Dos citas no del todo profanas

En la canción «Gotta serve somebody», Bob Dylan cantaba: «It may be the devil or it may be the Lord. But you’re gonna have to serve somebody». Traduzco: «Quizá sea al Diablo, o quizá sea al Señor, pero vas a tener que servir a alguien». No es, precisamente, una cita bíblica, pero es la pura verdad. Dostoievski dijo que no hay hombre que no viva arrodillado. Tampoco es una cita bíblica, pero también es la pura verdad.

Ahora viene la cita bíblica: No podéis servir a Dios y al dinero.

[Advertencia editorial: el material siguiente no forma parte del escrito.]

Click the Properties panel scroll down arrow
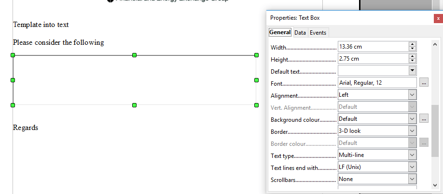 click(435, 185)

Entre Dios y el dinero, el Señor y el Diablo, no existe simetría. No da igual servir a Dios que al pecado o a las riquezas. Porque el pecado y las riquezas esclavizan a quien les sirve, succionan la mente, la voluntad y el alma, y llevan al hombre a la ruina. Quien a ellos se entrega queda preso de ellos. A Dios, sin embargo, sólo por amor se le puede servir. Y Él libera al alma de la esclavitud del pecado y la colma de alegría. En someterse dulcemente a Él, como se sometió la Virgen, la esclava del Señor, se encuentran la felicidad y la santidad del hombre.